# Friday fun bring on your best



## dmgalley (Aug 19, 2012)

Would love to see everyone's best poo picture or favorite. 
Ok I admit it. I just love seeing your poos and I can't think of anything else so show me your best....


----------



## DB1 (Jan 20, 2012)

Great - I was going to post 'where's the friday fun' and suggest dreamy eyes pics after your lovely one of Willow....but fav pic's will be great, now I found a nice pic that I don't think i've posted before, just have to find it now...


----------



## lady amanda (Nov 26, 2010)

you have all seen this picture before...but it is my fav!



and then here is my fav funny one.


----------



## Tinman (Apr 23, 2013)

Ha that snowball face of lady's just made me chuckle out loud! X
I bet that snow is stuck to her extraordinary long lashes! X


----------



## dmgalley (Aug 19, 2012)

My favs....


----------



## dmgalley (Aug 19, 2012)

OMG i don't recall seeing snowball face! I love it.


----------



## lady amanda (Nov 26, 2010)

Tinman said:


> Ha that snowball face of lady's just made me chuckle out loud! X
> I bet that snow is stuck to her extraordinary long lashes! X


haha, yes it sure did stick to her lashes, I was amazed she was able to find the back door, I had to pull snowballs right off her eyes, it was hilarious, my poor little girl.


----------



## dmgalley (Aug 19, 2012)

DB1 said:


> Great - I was going to post 'where's the friday fun' and suggest dreamy eyes pics after your lovely one of Willow....but fav pic's will be great, now I found a nice pic that I don't think i've posted before, just have to find it now...


This will be next friday. Get ready (MOLLY that means you)
=-=-=
### DIRECTION
In the forum thread, what does lady amanda say she had to pull off her little girl's eyes? The items are not needed for anything asked here.

### DATASET EXCERPTS
=-=-=
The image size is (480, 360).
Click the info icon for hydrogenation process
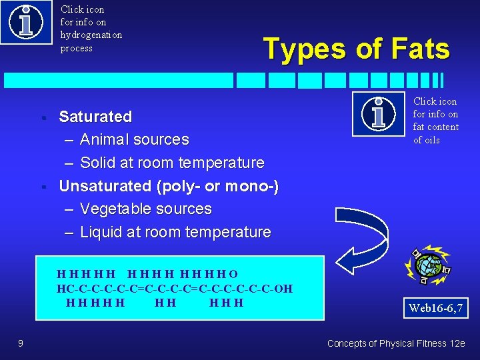25,22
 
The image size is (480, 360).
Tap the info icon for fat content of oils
378,113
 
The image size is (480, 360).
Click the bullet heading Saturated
95,117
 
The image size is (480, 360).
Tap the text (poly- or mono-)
217,186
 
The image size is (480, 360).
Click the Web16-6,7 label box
435,309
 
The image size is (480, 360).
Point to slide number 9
21,343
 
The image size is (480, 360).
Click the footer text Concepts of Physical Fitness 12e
397,343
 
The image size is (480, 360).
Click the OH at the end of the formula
283,289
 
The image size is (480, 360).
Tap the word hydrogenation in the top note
91,35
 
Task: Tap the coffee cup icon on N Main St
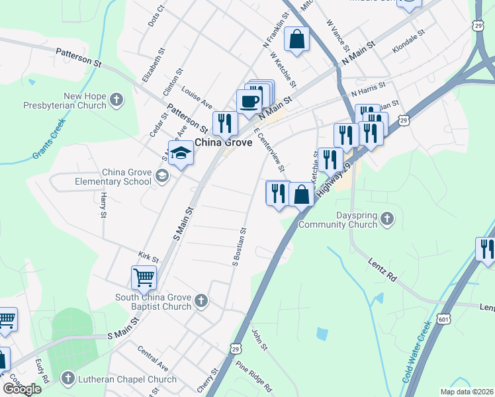tap(249, 103)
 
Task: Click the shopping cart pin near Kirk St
tap(143, 278)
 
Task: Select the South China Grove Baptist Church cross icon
tap(202, 302)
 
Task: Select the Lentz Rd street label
tap(382, 269)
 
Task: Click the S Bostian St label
tap(239, 247)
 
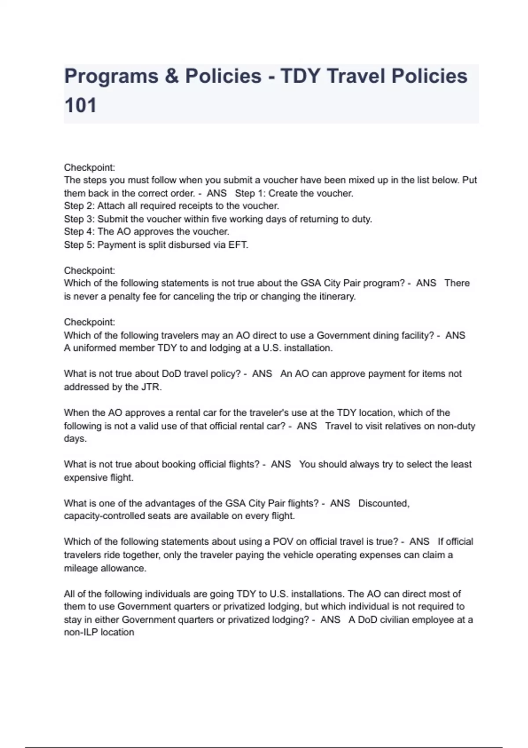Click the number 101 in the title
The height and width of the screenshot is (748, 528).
pos(80,106)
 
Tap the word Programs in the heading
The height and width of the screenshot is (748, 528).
pos(111,76)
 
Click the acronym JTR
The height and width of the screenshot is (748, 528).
pos(151,387)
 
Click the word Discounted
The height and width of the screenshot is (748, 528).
pos(384,503)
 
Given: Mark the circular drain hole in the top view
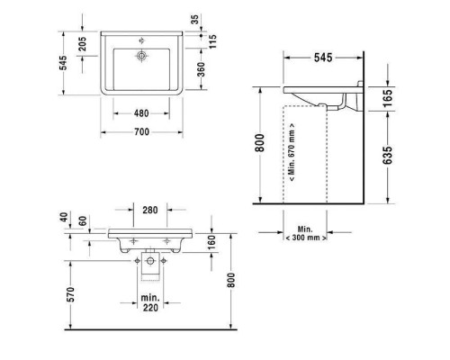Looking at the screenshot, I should pos(142,56).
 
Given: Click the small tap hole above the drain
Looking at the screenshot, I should pos(142,40).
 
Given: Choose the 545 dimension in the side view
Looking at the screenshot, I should pos(322,58).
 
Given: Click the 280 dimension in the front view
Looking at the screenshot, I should pos(151,211).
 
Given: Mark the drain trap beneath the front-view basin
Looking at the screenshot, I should pos(150,263).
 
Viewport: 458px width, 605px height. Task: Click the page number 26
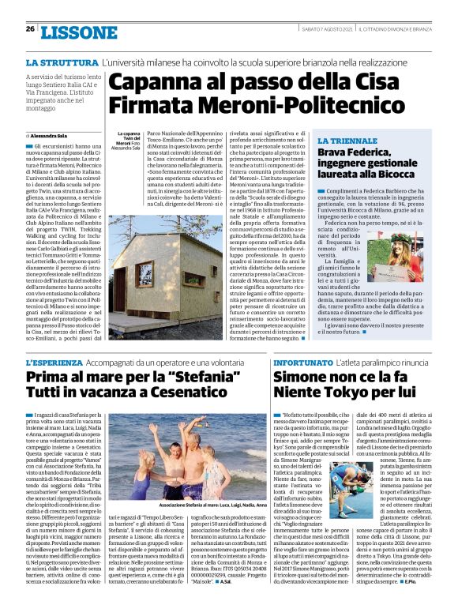tap(30, 29)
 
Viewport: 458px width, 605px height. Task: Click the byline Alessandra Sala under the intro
tap(51, 136)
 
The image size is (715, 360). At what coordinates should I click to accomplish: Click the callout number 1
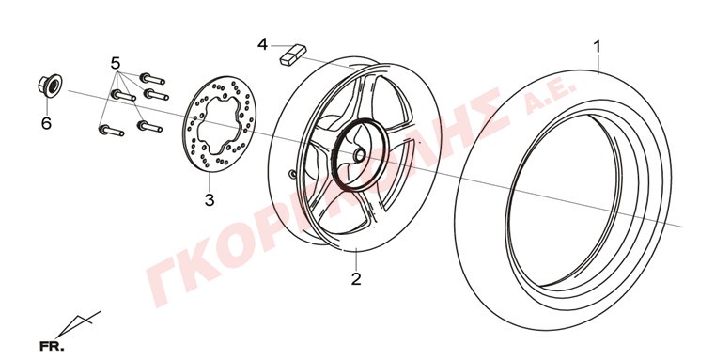(597, 47)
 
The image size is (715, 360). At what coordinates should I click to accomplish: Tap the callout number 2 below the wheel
(356, 278)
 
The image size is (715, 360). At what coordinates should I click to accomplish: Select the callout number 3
(210, 200)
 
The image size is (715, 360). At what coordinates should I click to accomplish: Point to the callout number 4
(263, 45)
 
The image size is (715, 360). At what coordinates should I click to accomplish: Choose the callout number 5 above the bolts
(116, 63)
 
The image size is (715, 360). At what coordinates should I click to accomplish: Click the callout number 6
(47, 123)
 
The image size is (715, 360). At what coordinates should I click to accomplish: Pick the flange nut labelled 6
(49, 84)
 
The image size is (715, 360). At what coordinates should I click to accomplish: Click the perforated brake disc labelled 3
(219, 125)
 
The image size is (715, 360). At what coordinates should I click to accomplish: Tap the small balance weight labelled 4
(293, 55)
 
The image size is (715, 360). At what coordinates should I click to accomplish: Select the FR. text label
(52, 346)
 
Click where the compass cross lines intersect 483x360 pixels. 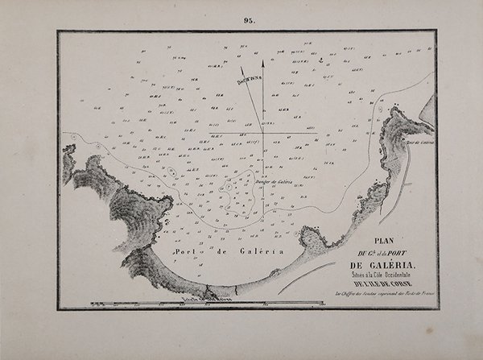coord(263,133)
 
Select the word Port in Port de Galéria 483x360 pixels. coord(190,250)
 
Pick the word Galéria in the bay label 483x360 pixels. coord(263,250)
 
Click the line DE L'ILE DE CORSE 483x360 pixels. coord(383,288)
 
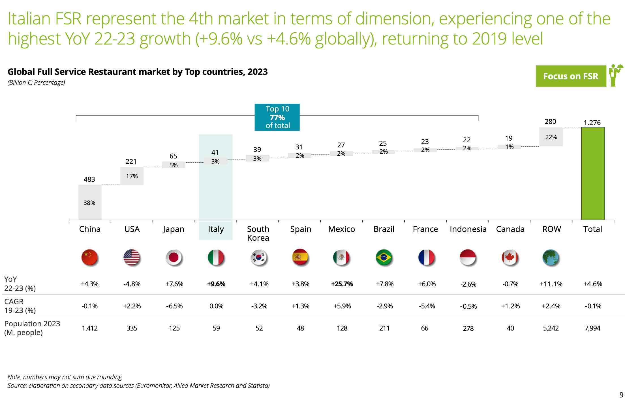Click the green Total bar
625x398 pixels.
593,173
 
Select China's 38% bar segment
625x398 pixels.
90,202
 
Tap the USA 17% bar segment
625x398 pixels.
132,176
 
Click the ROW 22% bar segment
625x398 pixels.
551,137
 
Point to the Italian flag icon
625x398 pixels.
216,257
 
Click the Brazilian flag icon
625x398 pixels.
384,257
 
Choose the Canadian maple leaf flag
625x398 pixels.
510,257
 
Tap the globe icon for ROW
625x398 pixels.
551,257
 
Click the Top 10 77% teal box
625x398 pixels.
277,117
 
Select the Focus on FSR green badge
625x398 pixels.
571,76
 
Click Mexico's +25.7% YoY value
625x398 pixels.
342,284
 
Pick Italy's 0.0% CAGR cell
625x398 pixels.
216,306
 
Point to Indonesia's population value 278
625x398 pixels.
468,328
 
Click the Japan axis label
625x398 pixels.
174,229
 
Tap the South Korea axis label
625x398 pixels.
258,233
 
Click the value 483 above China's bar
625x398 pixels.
89,179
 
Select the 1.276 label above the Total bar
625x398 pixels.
592,122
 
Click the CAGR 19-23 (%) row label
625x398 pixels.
20,306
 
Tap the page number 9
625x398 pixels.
621,395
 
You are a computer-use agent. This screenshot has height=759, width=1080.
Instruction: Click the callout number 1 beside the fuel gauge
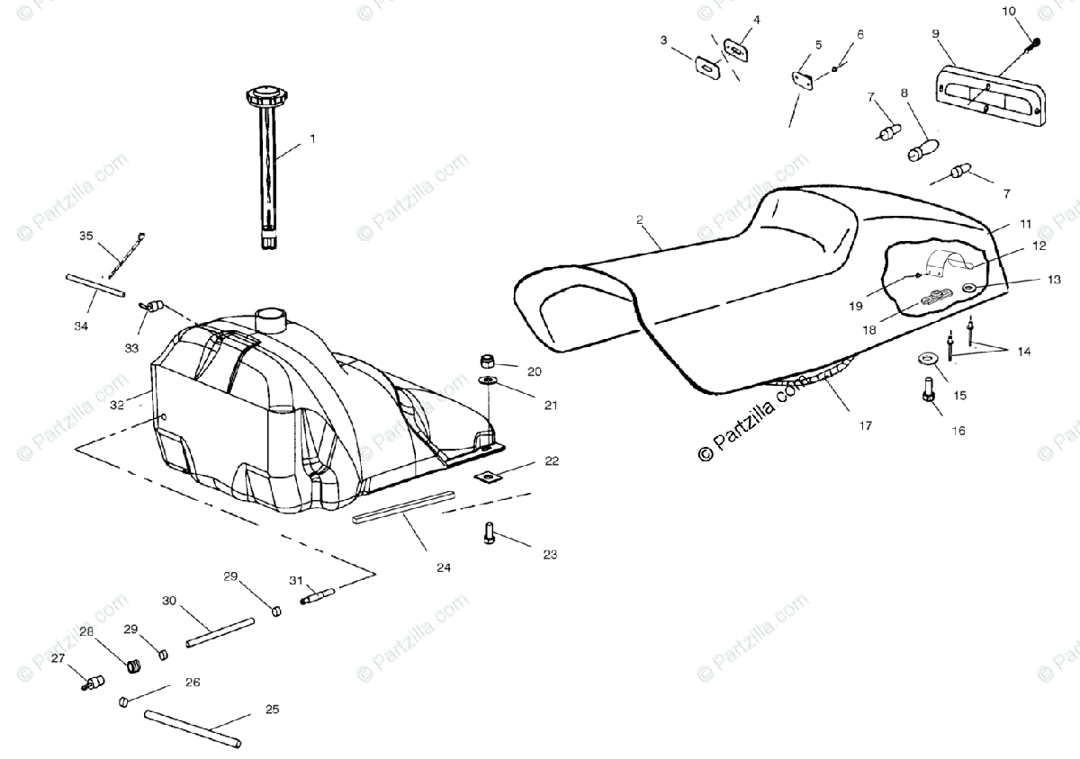pyautogui.click(x=312, y=139)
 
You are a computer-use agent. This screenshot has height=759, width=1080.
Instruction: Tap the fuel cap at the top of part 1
pyautogui.click(x=266, y=94)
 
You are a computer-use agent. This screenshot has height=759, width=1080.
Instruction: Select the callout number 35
pyautogui.click(x=86, y=237)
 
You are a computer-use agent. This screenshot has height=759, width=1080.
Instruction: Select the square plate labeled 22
pyautogui.click(x=487, y=476)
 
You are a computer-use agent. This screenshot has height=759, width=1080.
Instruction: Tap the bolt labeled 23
pyautogui.click(x=489, y=534)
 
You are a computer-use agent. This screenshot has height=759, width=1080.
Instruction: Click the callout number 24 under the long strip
pyautogui.click(x=444, y=567)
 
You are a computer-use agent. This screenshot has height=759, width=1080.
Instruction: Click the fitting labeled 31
=-=-=
### EXERCISE OUTPUT
Snowballs.